### Your goal
In the records that follow, the lines from the one containing "Chính sách cộng tác viên (459, 1819)" to the one containing "Awesomesauce Summer Releases", inclusive, are to be given again exactly.

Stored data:

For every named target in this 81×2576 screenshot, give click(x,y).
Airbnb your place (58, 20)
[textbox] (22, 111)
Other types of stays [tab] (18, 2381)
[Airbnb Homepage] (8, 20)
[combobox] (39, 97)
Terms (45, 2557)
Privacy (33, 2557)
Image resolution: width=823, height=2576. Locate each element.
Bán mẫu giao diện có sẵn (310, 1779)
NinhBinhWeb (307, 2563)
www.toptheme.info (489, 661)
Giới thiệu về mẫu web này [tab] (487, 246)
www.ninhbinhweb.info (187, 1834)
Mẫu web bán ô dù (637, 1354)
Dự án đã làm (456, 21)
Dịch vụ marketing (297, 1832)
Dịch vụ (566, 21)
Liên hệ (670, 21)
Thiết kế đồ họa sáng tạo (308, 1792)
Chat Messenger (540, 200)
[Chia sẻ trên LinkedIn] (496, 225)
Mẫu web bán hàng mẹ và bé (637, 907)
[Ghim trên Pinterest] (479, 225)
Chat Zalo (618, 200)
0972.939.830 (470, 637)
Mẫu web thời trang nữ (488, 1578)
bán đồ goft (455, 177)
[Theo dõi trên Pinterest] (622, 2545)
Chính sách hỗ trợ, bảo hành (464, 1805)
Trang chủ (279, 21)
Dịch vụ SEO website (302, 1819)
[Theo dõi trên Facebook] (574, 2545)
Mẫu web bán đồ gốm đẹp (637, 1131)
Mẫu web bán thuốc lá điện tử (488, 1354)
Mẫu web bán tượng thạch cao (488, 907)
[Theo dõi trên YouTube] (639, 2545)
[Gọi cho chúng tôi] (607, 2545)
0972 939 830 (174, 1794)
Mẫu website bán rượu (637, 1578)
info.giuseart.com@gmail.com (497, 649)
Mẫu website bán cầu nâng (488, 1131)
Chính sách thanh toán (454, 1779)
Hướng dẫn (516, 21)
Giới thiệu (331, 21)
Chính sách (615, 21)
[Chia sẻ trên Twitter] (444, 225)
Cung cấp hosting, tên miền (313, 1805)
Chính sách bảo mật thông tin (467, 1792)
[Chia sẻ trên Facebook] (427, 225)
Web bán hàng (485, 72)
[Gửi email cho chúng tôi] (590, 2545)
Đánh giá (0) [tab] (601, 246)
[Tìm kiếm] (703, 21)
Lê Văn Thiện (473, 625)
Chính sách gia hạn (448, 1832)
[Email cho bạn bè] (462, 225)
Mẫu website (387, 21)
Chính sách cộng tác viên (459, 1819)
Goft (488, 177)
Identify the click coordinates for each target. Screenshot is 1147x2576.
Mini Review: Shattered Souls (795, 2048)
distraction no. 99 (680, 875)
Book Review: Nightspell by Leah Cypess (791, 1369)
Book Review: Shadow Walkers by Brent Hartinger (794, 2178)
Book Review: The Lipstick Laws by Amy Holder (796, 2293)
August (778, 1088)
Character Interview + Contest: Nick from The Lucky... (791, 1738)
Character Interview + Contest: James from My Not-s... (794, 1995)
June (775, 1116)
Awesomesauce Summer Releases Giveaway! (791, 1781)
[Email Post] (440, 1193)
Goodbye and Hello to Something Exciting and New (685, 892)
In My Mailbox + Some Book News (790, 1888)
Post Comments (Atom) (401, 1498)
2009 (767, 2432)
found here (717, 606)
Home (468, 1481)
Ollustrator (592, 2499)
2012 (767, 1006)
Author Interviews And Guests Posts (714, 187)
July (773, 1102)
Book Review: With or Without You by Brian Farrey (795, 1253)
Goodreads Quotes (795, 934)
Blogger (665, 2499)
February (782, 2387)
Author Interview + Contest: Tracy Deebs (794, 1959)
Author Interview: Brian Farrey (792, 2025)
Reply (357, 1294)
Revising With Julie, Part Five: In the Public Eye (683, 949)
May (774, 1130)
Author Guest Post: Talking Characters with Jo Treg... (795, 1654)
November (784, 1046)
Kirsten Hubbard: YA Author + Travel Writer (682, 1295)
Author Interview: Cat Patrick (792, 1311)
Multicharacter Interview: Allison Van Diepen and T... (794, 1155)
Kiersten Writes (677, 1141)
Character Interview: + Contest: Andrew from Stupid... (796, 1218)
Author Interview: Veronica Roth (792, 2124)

### Task output
Chính sách cộng tác viên (459, 1819)
Goft (488, 177)
Identify the click coordinates for each target. Screenshot is 1147x2576.
Mini Review: Shattered Souls (795, 2048)
distraction no. 99 (680, 875)
Book Review: Nightspell by Leah Cypess (791, 1369)
Book Review: Shadow Walkers by Brent Hartinger (794, 2178)
Book Review: The Lipstick Laws by Amy Holder (796, 2293)
August (778, 1088)
Character Interview + Contest: Nick from The Lucky... (791, 1738)
Character Interview + Contest: James from My Not-s... (794, 1995)
June (775, 1116)
Awesomesauce Summer Releases Giveaway! (791, 1781)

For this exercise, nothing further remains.